Lance Armstrong: You can't win Tour de France title without taking drugs

‘Sad’ Armstrong embroiled in explosive new doping bust-up

John Lichfield
Saturday 29 June 2013 01:17 BST
Disgraced former champ Lance Armstrong: "I didn’t invent doping. It didn’t stop with me either"
Disgraced former champ Lance Armstrong: "I didn’t invent doping. It didn’t stop with me either" (AP)

Pat McQuaid, the president of world cycling’s governing body the UCI, has hit back at claims by disgraced rider Lance Armstrong that the sport cannot change its doping image while the Irishman remains in charge.

Armstrong claimed McQuaid – currently facing a re-election challenge from British Cycling’s Brian Cookson – must go if the sport is to clean up.

“Things just cannot change as long as McQuaid stays in power,” Armstrong said. “The UCI refuses to establish a truth and reconciliation commission because the testimony that everyone would want to hear would bring McQuaid, [his predecessor] Hein Verbruggen and the whole institution down.”

McQuaid yesterday released a statement of his own, which read: “It is very sad that Lance Armstrong has decided to make this statement on the eve of the Tour de France. However, I can tell him categorically that he is wrong. His comments do absolutely nothing to help cycling. Armstrong’s views and opinions are shaped by his own behaviour and time in the peloton. Cycling has now moved on.”

> [Work to be completed]:
Please answer these questions from the Armstrong article, numbering each answer to match.
1. Who is challenging Pat McQuaid for re-election?
2. Which predecessor of McQuaid does Armstrong name?
3. According to McQuaid, on the eve of what event did Armstrong make his statement?
The listing that comes next has nothing to do with the Armstrong article.

> [Data listing]:
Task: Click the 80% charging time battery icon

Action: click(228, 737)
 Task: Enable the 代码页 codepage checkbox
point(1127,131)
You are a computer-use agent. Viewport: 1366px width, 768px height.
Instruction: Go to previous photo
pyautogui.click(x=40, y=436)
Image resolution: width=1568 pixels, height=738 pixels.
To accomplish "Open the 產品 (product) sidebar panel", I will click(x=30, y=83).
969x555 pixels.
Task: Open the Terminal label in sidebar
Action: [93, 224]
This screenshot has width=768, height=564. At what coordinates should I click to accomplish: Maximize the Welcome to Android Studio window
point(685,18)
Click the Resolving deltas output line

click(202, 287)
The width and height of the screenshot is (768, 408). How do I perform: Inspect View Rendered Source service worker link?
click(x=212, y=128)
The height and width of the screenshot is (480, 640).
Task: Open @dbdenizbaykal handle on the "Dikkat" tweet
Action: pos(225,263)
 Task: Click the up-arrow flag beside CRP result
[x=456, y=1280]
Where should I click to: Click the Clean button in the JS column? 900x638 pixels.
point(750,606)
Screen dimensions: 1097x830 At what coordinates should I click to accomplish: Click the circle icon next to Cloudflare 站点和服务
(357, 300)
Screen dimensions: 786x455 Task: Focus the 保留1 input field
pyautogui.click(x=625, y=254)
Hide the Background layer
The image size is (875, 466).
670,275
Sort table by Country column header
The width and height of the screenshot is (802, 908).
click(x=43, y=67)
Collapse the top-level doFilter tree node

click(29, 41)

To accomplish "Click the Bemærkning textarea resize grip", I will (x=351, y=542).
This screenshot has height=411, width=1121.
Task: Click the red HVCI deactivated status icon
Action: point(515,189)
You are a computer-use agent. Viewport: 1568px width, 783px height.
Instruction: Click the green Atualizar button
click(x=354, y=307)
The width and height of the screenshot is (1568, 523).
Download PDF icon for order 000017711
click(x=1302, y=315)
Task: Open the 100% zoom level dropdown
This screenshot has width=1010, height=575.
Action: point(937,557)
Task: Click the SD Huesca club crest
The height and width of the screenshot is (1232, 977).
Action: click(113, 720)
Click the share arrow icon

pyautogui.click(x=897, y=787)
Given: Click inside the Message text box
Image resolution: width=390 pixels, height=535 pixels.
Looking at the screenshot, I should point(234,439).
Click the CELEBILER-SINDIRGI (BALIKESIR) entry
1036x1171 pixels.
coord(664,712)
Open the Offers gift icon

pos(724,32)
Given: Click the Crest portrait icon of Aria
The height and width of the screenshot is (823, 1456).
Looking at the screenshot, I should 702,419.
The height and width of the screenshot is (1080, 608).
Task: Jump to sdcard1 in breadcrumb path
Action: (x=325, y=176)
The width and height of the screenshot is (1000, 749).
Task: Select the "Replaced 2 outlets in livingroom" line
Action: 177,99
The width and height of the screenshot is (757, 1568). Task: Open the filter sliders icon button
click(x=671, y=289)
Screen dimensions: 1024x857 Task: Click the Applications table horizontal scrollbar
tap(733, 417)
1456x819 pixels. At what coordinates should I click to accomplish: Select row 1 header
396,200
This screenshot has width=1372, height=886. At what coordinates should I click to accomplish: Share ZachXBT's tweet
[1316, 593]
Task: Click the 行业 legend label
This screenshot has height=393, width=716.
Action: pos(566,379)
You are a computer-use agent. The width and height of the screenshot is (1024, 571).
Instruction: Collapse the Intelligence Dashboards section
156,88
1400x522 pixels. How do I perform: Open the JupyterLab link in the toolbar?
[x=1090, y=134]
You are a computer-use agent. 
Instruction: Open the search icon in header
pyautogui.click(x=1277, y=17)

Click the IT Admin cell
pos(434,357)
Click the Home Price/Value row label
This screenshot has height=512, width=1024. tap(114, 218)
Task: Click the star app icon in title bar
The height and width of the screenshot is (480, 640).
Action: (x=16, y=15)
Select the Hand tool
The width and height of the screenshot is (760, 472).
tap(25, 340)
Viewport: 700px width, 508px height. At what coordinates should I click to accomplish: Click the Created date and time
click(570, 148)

> [Result of the task]:
1. Brian Cookson of British Cycling
2. Hein Verbruggen
3. The Tour de France